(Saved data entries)
-------

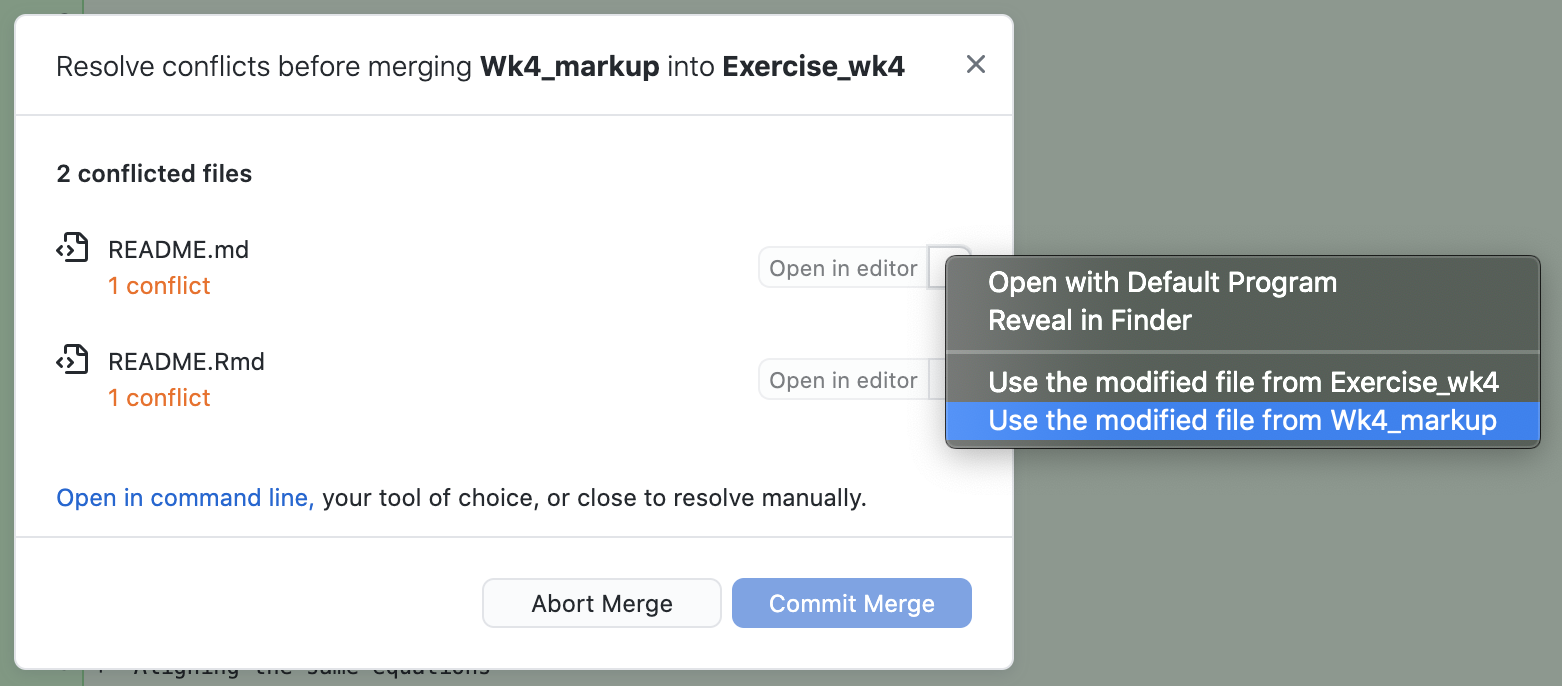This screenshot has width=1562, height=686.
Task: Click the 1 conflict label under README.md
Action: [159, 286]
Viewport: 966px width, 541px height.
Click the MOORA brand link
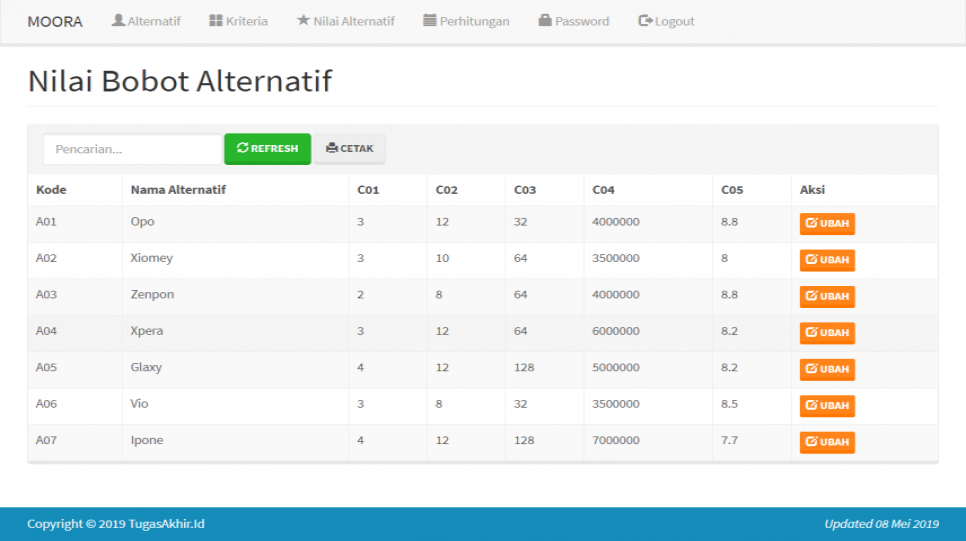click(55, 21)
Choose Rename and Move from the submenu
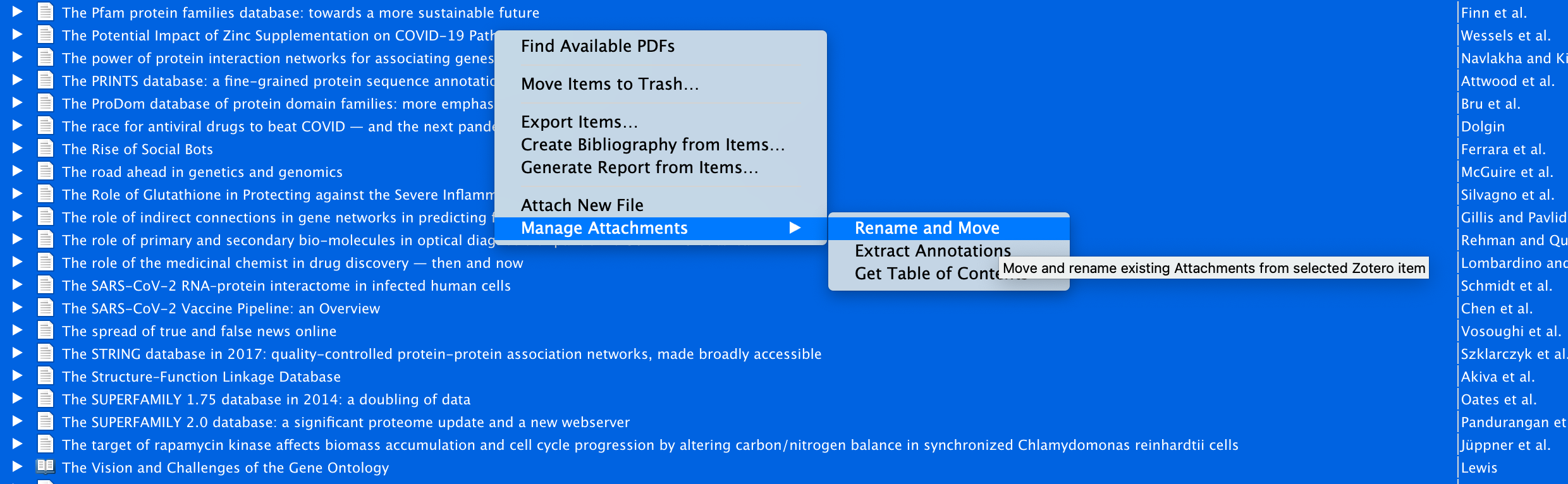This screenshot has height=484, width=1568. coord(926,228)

-------

What the task requires — Set down only the lines running from the line with "Click the MOORA brand link" to the end of the entries, inclusive; omit every picture.

Answer to the exercise —
Click the MOORA brand link
click(55, 21)
Choose Rename and Move from the submenu
This screenshot has height=484, width=1568. coord(926,228)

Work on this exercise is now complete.